Brilliant Boden wrap up drive for five
IT may 'just' be the number after four and before six but five has been something of a cursed number in GAA lore.
First Kerry in 1982 and then, last year, Kilkenny failed to stretch their respective All-Ireland dominance into five championship titles in-a-row so going into yesterday's Evening Herald Dublin SHC 'A' final in Parnell Park, Ballyboden St Enda's had every right to be wary.
They needn't have worried. Half a decade's superiority over Dublin hurling has resulted in a fifth county title, won at the expense of one of the pre-Boden era giants, O'Toole's, by a revealing scoreline of 3-12 to 0-9.
As is their wont nowadays, Liam Hogan's men dominated the match and without their twin treasures, Conal Keaney and Stephen Hiney, the extent of the result -- and indeed their total dominance of this year's competition -- merely proves how far they have come since winning their first title back in 2007.
The absence of the talismanic Keaney and Hiney may yet stifle their Leinster ambitions but they look no less equipped for the task than they were with the duo in tow this time last year.
It's one of the immense strengths of this Ballyboden team that without two current Dublin seniors, former inter-county players and -- most probably -- future Dubs can step into and take up the strain.
Yesterday, even the previously spectacular Paul Ryan had a slightly off day but the rest of the 'Boden attack duly filled in the scoring gaps anyway.

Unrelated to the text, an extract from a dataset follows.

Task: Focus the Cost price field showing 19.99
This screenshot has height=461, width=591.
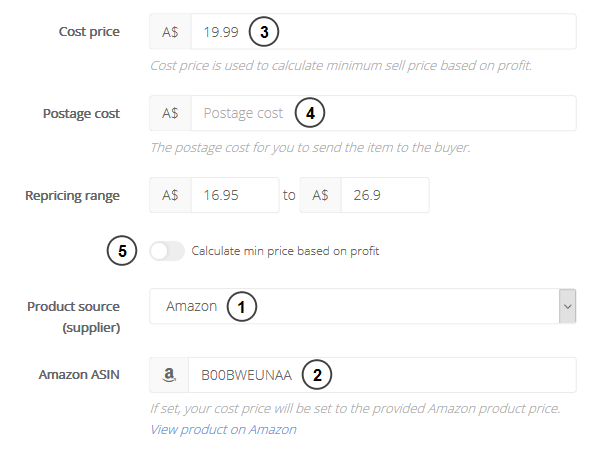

This year's All-Ireland SHC top-scorer averaged 10 points in the championship before yesterday's final, but managed 'only' 1-3 -- all from placed-balls, and shot more wides in the first half (five) than we can remember Ryan hitting in 2011 in its entirety.
No matter. A former Dublin sniper, Emmet Carroll, pitched in with 1-2, Ryan's county team-mate, Conor McCormack, got 1-1, while the impressive David O'Connor also made his mark with a brace of excellent points.
Carroll's goal after 16 minutes was the first sign that 'Boden possessed that extra gear which the rest of the hurling teams in Dublin have failed to match for the past half a decade.
No one likes scoring championship goals more than Carroll (and few, if any, have scored quite as many) and he showed the old instinct was still there when he capitalised on some hesitance from the O'Toole's full-back line to deal with a long Stephen Nolan sideline to put Boden out in front by 1-3 to 0-3.
Until that juncture, it was largely tit-for-tat, with O'Toole's starting Peadar Carton and Graham Morris in midfield and profiting from their typical blood-and-thunder approach.
Unfortunately for O'Toole's, there is no team quite so well equipped for physical exchanges as St Enda's and and there isn't a 'Boden player quite so physical as centre-back, Stephen Nolan.
The former Wexford star dominated the airspace around Boden's own '45' and with Stephen Nagle, Dean Curran and Marty O'Sullivan also excelling in defence, there was little doubt but that O'Toole's would be forced to feed off a premium of scoring chances.
At the other end, Carroll, McCormack and O'Connor made hay.
It says plenty of the growing reputation of Ryan's dead ball skills that when Carroll was fouled by Michael Cunningham outside the large square, a excited murmur came from the various stands and terraces around Parnell Park. Nothing surer, we thought, than Ryan would go for goal.
He did. And the result was somewhat predictable and coming as it did -- at the very end of the first half and after a string of three 'Boden points -- it was really the killer moment.
Typically, O'Toole's didn't let their heads drop but, even more typically, 'Boden smelled blood and went looking for flesh. McCormack -- who put in an astoundingly committed display -- found himself isolated with Cunningham just 20 metres out right in front of Brendan McLoughlin's goal just two minutes after the restart.
The man who sprang to the attention of the Dublin senior management with his performance in last year's county final with an incredible goal against Craobh Chiaráin, repeated the trick -- albeit from much closer in -- by barging his way past his marker and firing home. From there -- 3-6 to 0-7 -- the contest was over and as the rain descended, both teams missed a scatter of chances.
If anything, Ballyboden should have finished with a greater winning margin. McCormack was fouled by a trio of panicked O'Toole's backs just three minutes after his goal but Ryan's pristinely-struck penalty pinged back off the bar and he was denied. Likewise, Tim Sweeney might have hit the net with his first touch after a sumptuous move involving Shane Durkin and Simon Lambert but blazed marginally over.
All in all though, it was an impressive display of Boden's superiority, one which suggested strongly that there is more to come.